I have documented situations where employees were forced to lie to customers by their supervisor, including one where we accused UPS of misplacing a customer's entire application package, knowing that we had in fact not shipped it yet.
When I left, our systems were riddled with security and privacy problems. For example, Boundless never deletes documents that users upload to our servers — yes, this means that if you uploaded copies of your social security card, passport, or bank statements, they will live on indefinitely. Every employee with access to our internal tools can view every single bit of information about any customer in our system — including our customers' children. There is no policy in place to protect the data of people whose relationships end if they're not the account holder, which is a vector for abuse. In the middle of 2020, we hired a bunch of fixed-term employees and gave them access to private, sensitive information about our customers, with no vetting or background checks of any kind.
Boundless uses their "mission" to coerce employees into working overtime and accepting low salaries. They prey on young people by telling them they'll "make a difference" and then pay them very little for a ridiculous amount of work. It's completely unfair for some folks to earn $40k/year and have to work 60h/week, while the engineers get paid more than $130k/year to work a cool 30 hours.
At the end of the day, the fact that Boundless's CEO would like nothing more than to work with DHS and ICE says all you need to know about the company's mission.
Boundless is a young company that suffers from the inefficiencies of a major corporation.
C-levels and VPs dictate implementation decisions, even though they are not individual contributors. Boundless has wasted a massive sum of money by forcing designers and engineers to submit to the whims of managers who had a "vision" for how things should work and forced impractical decisions. When engineers were given the freedom to work together and come up with solutions, the results were marvelous and morale went up, but those times were rare.

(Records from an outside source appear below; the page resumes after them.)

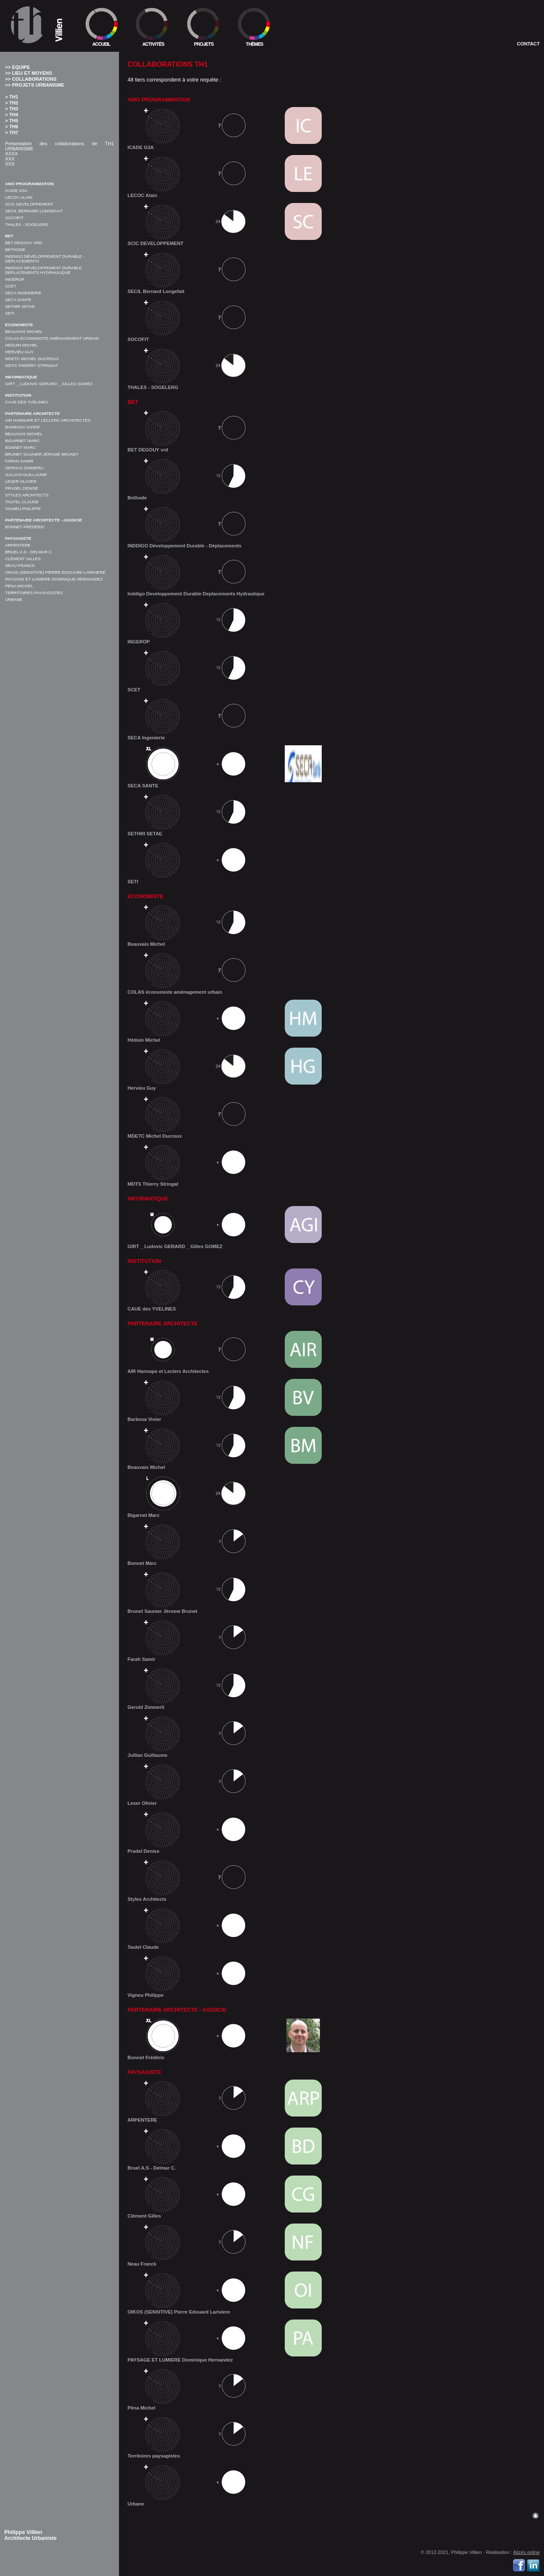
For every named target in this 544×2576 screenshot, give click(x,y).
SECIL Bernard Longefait (34, 211)
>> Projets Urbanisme (34, 84)
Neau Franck (20, 565)
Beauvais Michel (23, 331)
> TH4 (11, 114)
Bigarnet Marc (22, 440)
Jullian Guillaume (26, 474)
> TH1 (11, 96)
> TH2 (11, 102)
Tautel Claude (22, 501)
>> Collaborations (31, 79)
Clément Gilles (23, 558)
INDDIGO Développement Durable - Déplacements (234, 526)
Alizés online (526, 2552)
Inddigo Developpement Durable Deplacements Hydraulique (43, 270)
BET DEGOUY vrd (23, 242)
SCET (10, 286)
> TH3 (11, 108)
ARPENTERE (18, 545)
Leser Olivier (21, 481)
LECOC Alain (18, 197)
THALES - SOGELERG (26, 224)
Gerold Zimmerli (24, 467)
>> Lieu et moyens (28, 73)
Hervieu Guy (19, 351)
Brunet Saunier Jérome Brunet (42, 454)
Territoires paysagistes (34, 592)
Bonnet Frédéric (25, 526)
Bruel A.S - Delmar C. (29, 552)
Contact (528, 43)
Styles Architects (26, 495)
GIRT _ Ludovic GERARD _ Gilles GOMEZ (49, 383)
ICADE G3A (16, 190)
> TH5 (11, 120)
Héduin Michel (21, 345)
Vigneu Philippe (23, 508)
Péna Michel (19, 585)
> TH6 (11, 126)
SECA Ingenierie (23, 292)
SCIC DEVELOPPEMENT (29, 204)
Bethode (15, 249)
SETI (9, 313)
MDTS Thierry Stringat (31, 365)
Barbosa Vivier (22, 427)
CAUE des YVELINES (26, 402)
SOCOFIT (14, 217)
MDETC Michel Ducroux (32, 358)
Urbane (14, 599)
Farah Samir (19, 461)
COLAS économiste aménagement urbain (52, 338)
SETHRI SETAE (20, 306)
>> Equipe (17, 67)
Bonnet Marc (20, 447)
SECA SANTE (18, 299)
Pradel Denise (21, 488)
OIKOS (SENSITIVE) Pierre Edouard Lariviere (55, 572)
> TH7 (11, 132)
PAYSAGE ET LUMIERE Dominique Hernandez (54, 579)
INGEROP (14, 279)
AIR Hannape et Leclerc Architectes (48, 420)
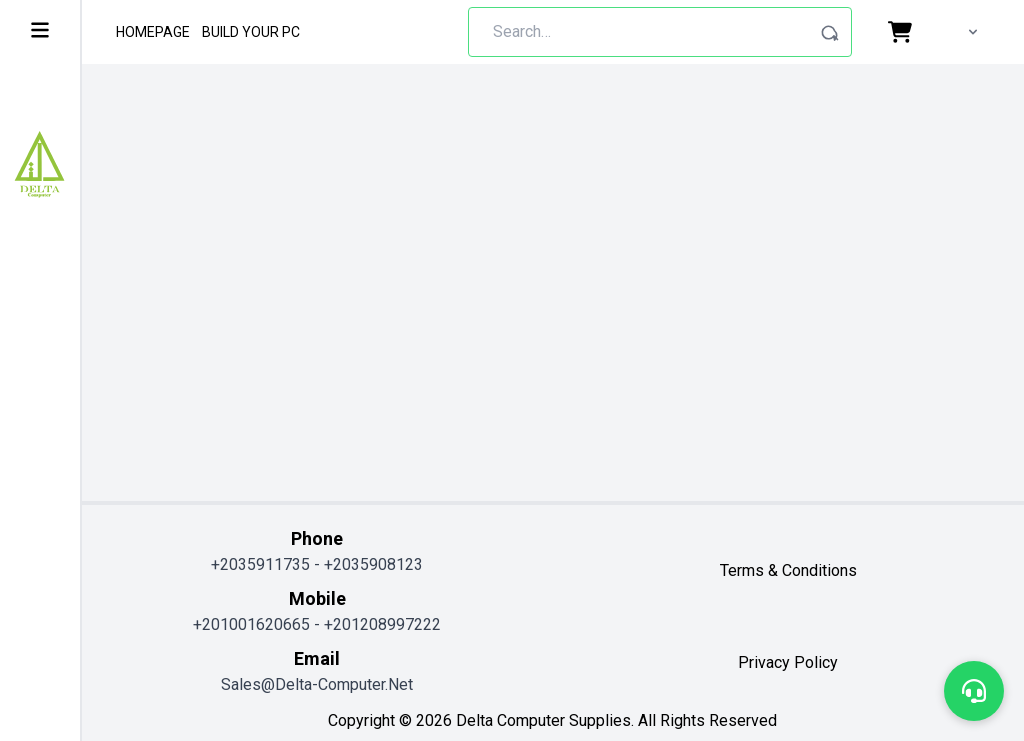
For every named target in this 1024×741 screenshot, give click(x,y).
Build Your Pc (251, 32)
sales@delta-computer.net (317, 684)
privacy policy (788, 662)
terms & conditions (788, 570)
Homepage (153, 32)
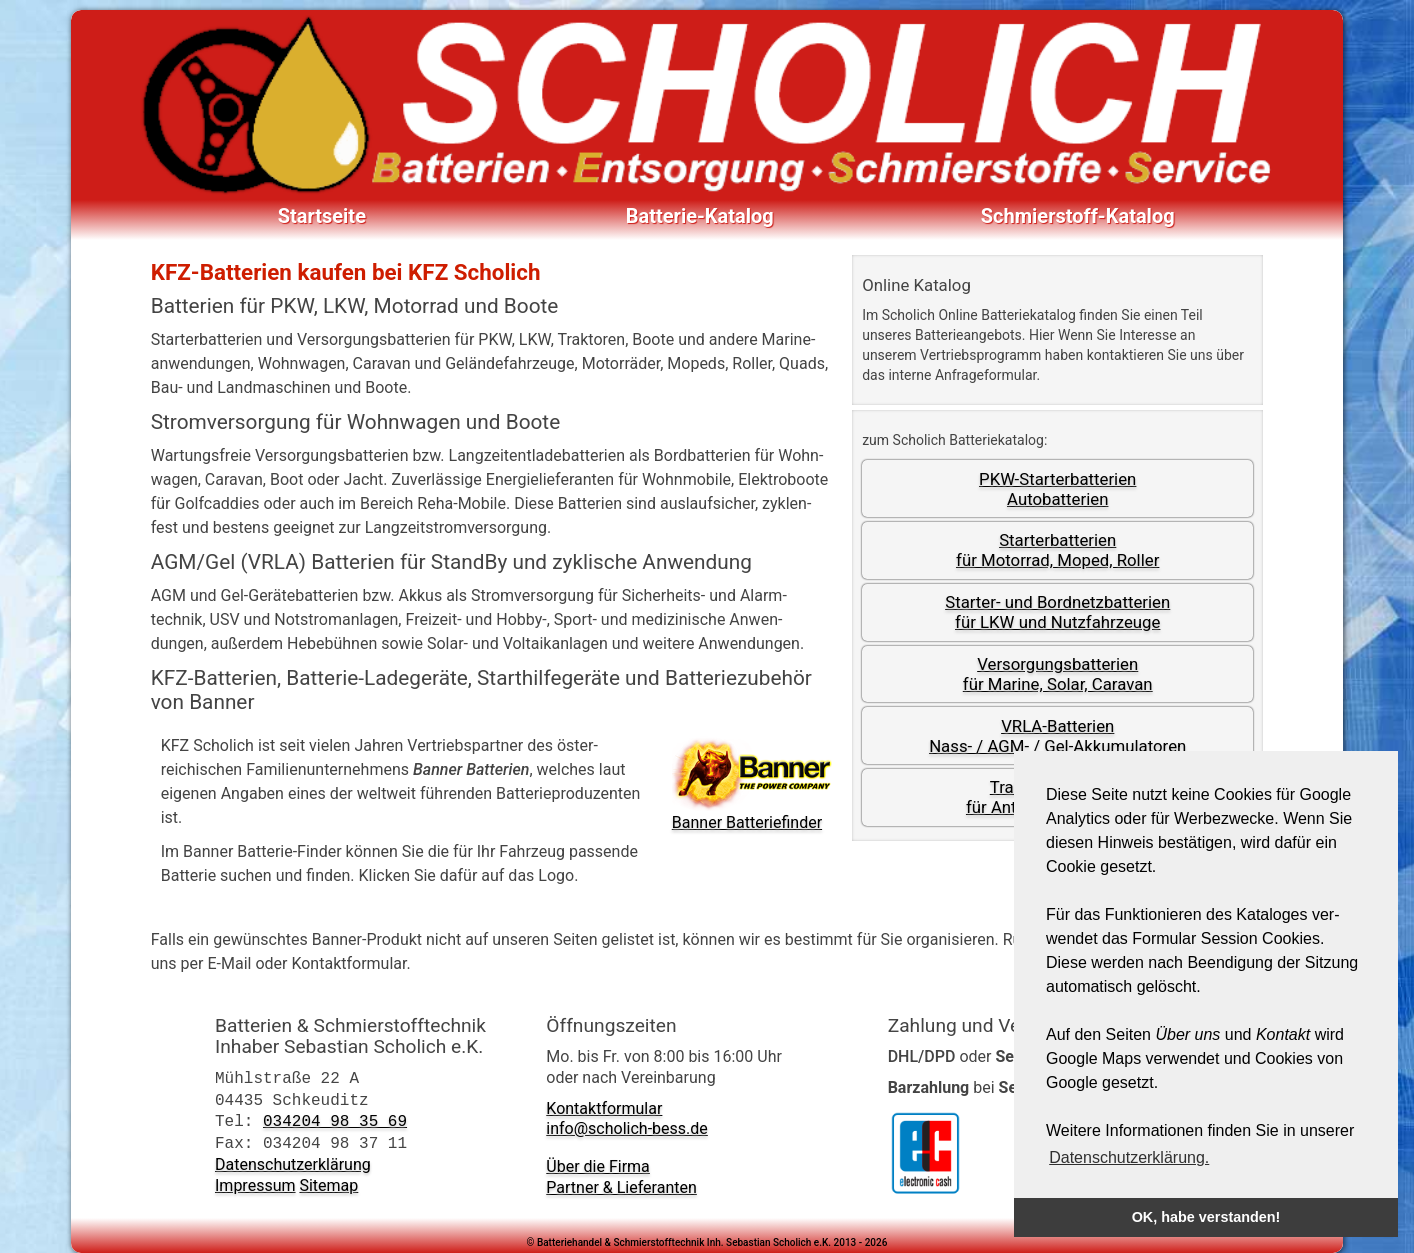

Hiring decisions are extremely problematic. There were interview loops where the entire engineering team down-voted candidates, but when those candidates were white men or happened to have invested money in the company, the CTO decided to hire them anyway. As a direct result of this, every single software engineer that worked at Boundless in early 2020 has now left the company.
The culture is deeply sexist. My female colleagues were called "non-collaborative" or "hard to work with" when they expressed important concerns. Women were only asked to attend the interviews of female candidates. Women were not given the recognition they deserved, even though their work was of higher quality than their male colleagues. Women were expected to perform an obscene amount of emotional labor, documentation, and "glue work." And through all that, the only times female engineers were promoted were after they gave their notice.
When the engineering team pushed for diversity in the recruitment process, we were told that hiring diverse folks was the equivalent of "widening the goalposts". In other words, white men in charge of recruiting engineers are convinced that if you're not a white dude, you're automatically less competent.
In February 2021, the company's leadership decided to lay off a bunch of employees. Some were terminated right away, while others were offered the "option" to relocate to Boundless's Las Vegas office. The catch: salaries would be cut by up to 36%, people would have to move to Nevada during an ongoing pandemic, and they would have to work in a physical office with documented Covid outbreaks. Meanwhile, the leadership team isn't taking any pay cuts, relocating, or facing any consequences.